-
Notifications
You must be signed in to change notification settings - Fork 105
Description
Describe the bug, including details regarding any error messages, version, and platform.
github.com/apache/arrow-go/v18: v18.5.1
I'm using arrow-go to write arrow parquet files and using WriteBuffered to periodically flush record batches buffered in memory to disk every 10 seconds. It generally works fine but sometimes I get an error on WriteBuffered like this:
unknown error type: interface conversion: interface is nil, not encoding.Encoder[int64]
or
unknown error type: interface conversion: interface is nil, not encoding.Encoder[github.com/apache/arrow-go/v18/parquet.ByteArray]
I tried dumping the record batch on which the WriteBuffered fails to disk as json and the rows all look complete and correct.
While I don't have an easy reproducible test because I can't find the trigger for the issue, the parquet writer is created like this:
fileWriter, err := pqarrow.NewFileWriter(schema.arrowSchema, file, parquet.NewWriterProperties(parquet.WithAllocator(memory.DefaultAllocator)), pqarrow.DefaultWriterProps())
...And then we call something like this every 10 seconds:
...
builder := array.NewRecordBuilder(memory.DefaultAllocator, schema.arrowSchema)
defer builder.Release()
arrowBuilder := newArrowBuilder(schema.arrowSchema, builder)
for _, op := range toWrite {
aErr = op.appendArrowRecord(arrowBuilder)
if aErr != nil {
aErr = ingestion.NewIrrecoverableError(fmt.Errorf("failed to append arrow record for write operation %s: %w", op.key.String(), aErr), "arrow_transformation_failure")
return aErr
}
}
// Create a new record batch from the buffer we just filled
batch := builder.NewRecordBatch()
defer batch.Release()
aErr = activeBuffer.fileWriter.WriteBuffered(batch)
if aErr != nil {
// Dump a json representation of the batch in blob storage for inspection/troubleshooting
jsonFileLocation, err := dumpBatchJSON(activeBuffer.fs, activeBuffer.locationProvider, batch)
if err != nil {
jsonFileLocation = "unavailable_failure_to_dump_batch"
}
aErr = fmt.Errorf("failed to write batch to parquet file, see json dump at '%s' for troubleshooting: %w", jsonFileLocation, aErr)
return aErr
}
...
That code obviously doesn't compile but it's a decent representation of how we use the APIs.
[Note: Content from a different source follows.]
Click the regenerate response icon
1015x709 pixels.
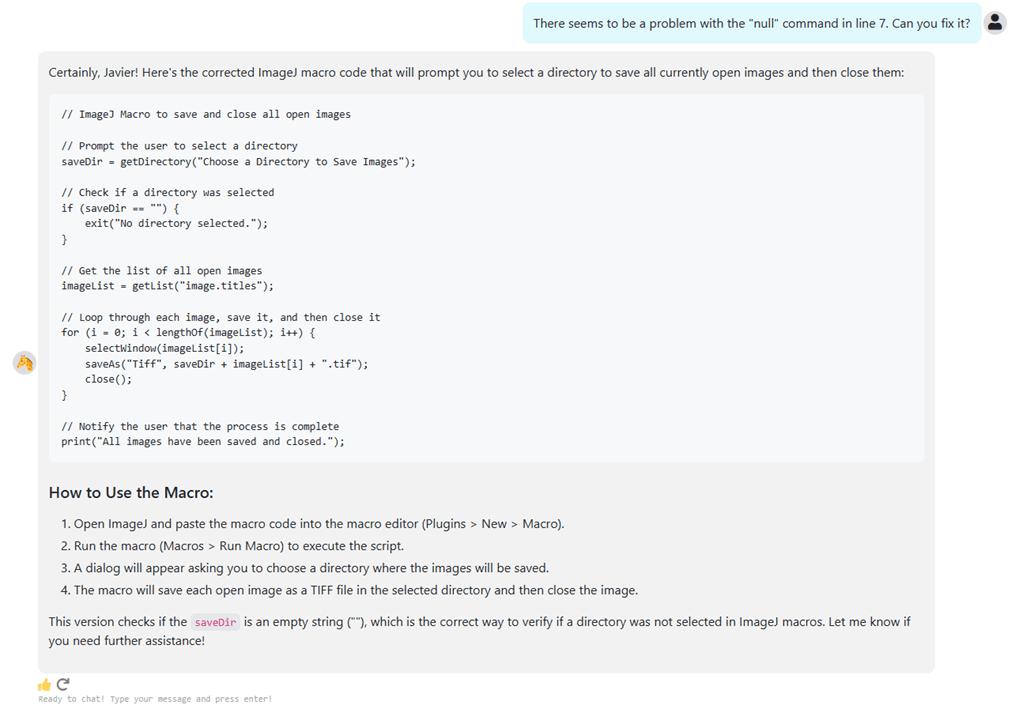[63, 685]
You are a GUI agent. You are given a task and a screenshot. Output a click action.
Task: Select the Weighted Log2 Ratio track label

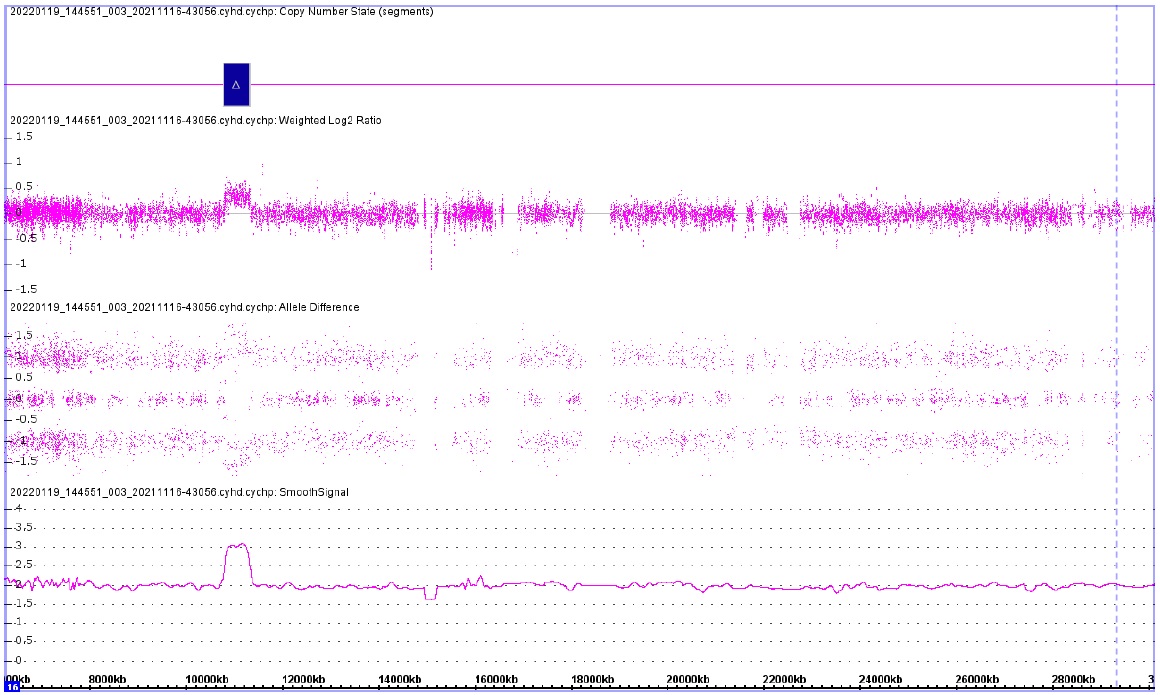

I initially suspected we were misusing arrow-go/pqarrow but the fact that this isn't deterministic given the same data makes me think that there might be a bug.
I will also add that the failure on WriteBuffered seems to leave the file writer in an inconsistent state as I also see occasional failures on Close() like the one below and they seem to correlate with failures on WriteBuffered that happened prior to that file being closed:
row mismatch for buffered row group: 0, column: 60, count expected: 55000, actual: 54397
Note that I could run with a modified version of arrow-go if there are hypotheses to test. Usually, I can get this error within 30 minutes of startup.
Component(s)
Parquet